> **REQUIREMENT**
Comb through the entries for "Viewport" and pull out each line that holds it.
★ ★ ★ ★ ★ ★ ★
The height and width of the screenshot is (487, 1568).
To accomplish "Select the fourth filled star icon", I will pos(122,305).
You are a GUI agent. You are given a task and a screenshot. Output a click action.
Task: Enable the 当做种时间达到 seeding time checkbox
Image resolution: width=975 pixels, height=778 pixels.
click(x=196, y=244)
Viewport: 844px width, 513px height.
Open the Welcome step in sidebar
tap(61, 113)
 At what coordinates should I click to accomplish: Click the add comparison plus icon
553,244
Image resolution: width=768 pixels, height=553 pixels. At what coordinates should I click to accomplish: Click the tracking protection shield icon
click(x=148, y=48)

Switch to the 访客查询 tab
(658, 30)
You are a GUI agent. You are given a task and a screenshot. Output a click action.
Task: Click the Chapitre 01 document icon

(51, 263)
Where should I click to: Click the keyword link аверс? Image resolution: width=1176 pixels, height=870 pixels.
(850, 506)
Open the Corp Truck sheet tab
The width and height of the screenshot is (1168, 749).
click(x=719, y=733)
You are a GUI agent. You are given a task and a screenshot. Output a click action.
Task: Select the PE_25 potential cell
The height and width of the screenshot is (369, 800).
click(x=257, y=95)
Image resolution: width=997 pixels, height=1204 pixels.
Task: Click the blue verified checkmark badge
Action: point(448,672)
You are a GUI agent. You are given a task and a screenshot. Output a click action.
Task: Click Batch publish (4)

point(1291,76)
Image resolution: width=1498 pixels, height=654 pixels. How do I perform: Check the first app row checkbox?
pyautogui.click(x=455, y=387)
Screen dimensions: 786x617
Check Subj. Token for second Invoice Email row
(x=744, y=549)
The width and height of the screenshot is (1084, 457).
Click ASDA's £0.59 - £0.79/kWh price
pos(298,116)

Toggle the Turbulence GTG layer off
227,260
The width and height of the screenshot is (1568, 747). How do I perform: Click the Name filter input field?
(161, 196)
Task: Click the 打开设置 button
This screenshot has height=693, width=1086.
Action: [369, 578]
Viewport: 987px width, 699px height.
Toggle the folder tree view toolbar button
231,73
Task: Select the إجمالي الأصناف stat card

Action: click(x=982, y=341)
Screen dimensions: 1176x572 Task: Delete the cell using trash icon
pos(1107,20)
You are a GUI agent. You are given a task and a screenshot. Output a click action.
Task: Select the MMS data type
★ ★ ★ ★ ★ ★ ★
> **ANSWER TO THIS PROBLEM**
Viewport: 844px width, 513px height.
Viewport: 987px width, 699px height.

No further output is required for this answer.